The Boston Globe published an op-ed that originally read in part, “One of the biggest regrets of my life is not pissing in Bill Kristol’s salmon.”

Now it says: “One of the biggest regrets in my life was serving Bill Kristol salmon and not telling the neoconservative pundit and chief Iraq War cheerleader what I really thought about him.”

The Globe‘s opinion piece by Luke O’Neil, headlined, “Keep Kirstjen Nielsen unemployed and eating Grubhub over her kitchen sink,” now carries an editor’s note that reads:

Editor’s note:A version of this column as originally published did not meet Globe standards and has been changed. The Globe regrets the previous tone of the piece.”

iMediaEthics has written to the Globe and tweeted O’Neil.

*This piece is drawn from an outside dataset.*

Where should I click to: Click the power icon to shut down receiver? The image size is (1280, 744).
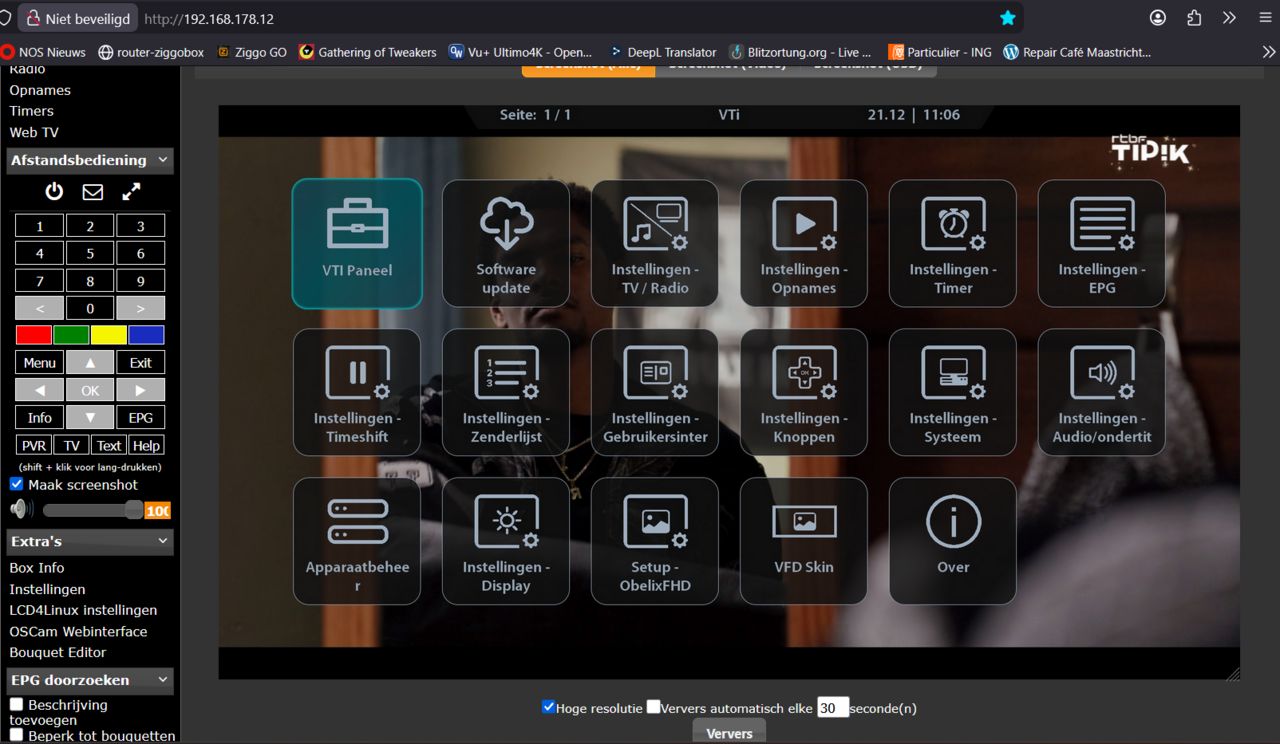(x=54, y=191)
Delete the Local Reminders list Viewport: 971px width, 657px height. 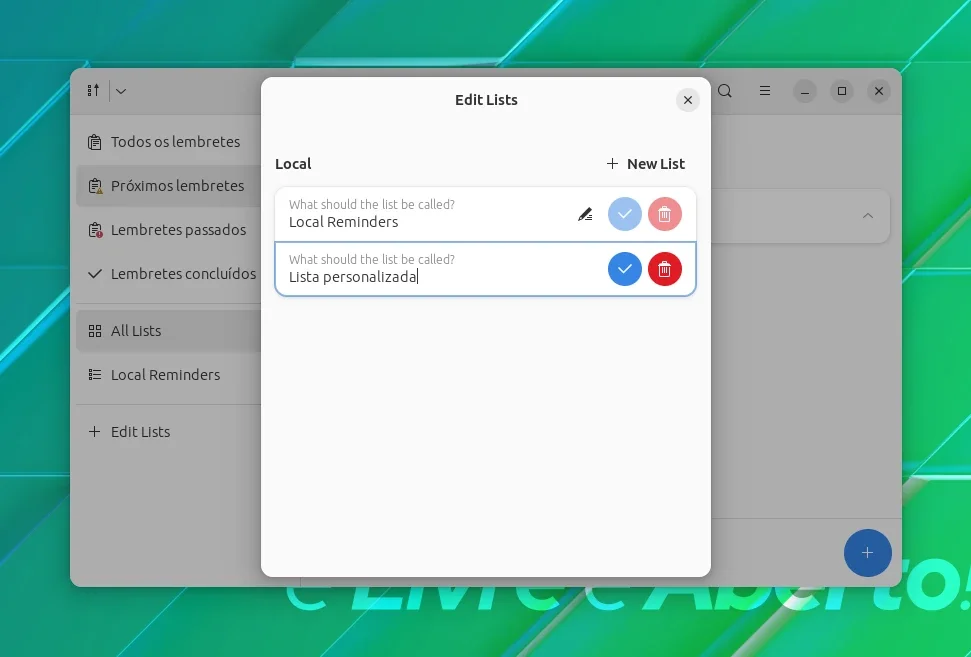coord(664,214)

The first paragraph of the opinion piece originally read:

ONE OF THE biggest regrets of my life is not pissing in Bill Kristol’s salmon. I was waiting on the disgraced neoconservative pundit and chief Iraq War cheerleader about 10 years ago at a restaurant in Cambridge and to my eternal dismay, some combination of professionalism and pusillanimity prevented me from appropriately seasoning his entree. A ramekin of blood on the side might have been the better option, come to think of it. He always did seem really thirsty for the stuff.

Now it reads:

One of the biggest regrets in my life was serving Bill Kristol salmon and not telling the neoconservative pundit and chief Iraq War cheerleader what I really thought about him. That was 10 years ago, at a restaurant in Cambridge, and I was reminded of that episode this week when Secretary of Homeland Security Kirstjen Nielsen, the purportedly reluctant triggerman for Donald Trump’s inhumane policies of ethnic cleansing, announced she would be stepping down from her post at the president’s request.

The Globe also deleted this paragraph, according to an Internet archive comparison:


As for the waiters out there, I’m not saying you should tamper with anyone’s food, as that could get you into trouble. You might lose your serving job. But you’d be serving America. And you won’t have any regrets years later.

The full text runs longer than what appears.